WORK ITEM » Whenever a line in the data contains "will", show that line.

[Stored records]

════════════════════

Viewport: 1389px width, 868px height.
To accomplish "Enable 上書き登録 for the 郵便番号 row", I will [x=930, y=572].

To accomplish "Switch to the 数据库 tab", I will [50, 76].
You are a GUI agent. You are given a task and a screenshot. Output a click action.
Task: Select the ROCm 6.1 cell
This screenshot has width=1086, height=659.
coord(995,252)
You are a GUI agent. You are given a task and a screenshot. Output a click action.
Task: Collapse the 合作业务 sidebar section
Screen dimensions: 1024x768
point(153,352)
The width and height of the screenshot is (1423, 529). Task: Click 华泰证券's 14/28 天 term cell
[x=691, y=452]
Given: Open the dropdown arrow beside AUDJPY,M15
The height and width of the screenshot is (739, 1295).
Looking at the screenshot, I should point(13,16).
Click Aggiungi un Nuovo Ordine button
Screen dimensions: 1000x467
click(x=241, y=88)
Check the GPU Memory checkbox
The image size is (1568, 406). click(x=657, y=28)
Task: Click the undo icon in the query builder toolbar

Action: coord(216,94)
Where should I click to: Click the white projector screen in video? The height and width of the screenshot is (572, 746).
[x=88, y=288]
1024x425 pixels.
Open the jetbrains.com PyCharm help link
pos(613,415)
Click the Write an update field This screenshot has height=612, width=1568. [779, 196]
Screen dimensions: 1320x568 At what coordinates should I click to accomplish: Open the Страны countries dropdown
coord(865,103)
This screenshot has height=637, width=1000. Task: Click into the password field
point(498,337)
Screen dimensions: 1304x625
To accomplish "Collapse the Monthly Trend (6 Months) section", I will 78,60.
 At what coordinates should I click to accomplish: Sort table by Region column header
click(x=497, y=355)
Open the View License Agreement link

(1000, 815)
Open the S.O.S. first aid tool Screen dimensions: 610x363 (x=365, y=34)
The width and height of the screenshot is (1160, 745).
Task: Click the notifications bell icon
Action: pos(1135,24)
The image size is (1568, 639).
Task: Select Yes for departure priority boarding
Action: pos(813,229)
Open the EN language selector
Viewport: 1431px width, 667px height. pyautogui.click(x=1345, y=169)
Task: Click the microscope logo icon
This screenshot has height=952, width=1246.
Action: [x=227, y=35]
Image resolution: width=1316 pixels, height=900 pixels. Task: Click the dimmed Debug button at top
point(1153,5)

════════════════════

RESPONSE AREA »
To accomplish "Enable 上書き登録 for the 郵便番号 row", I will [x=930, y=572].
To accomplish "Switch to the 数据库 tab", I will [50, 76].
To accomplish "Collapse the Monthly Trend (6 Months) section", I will 78,60.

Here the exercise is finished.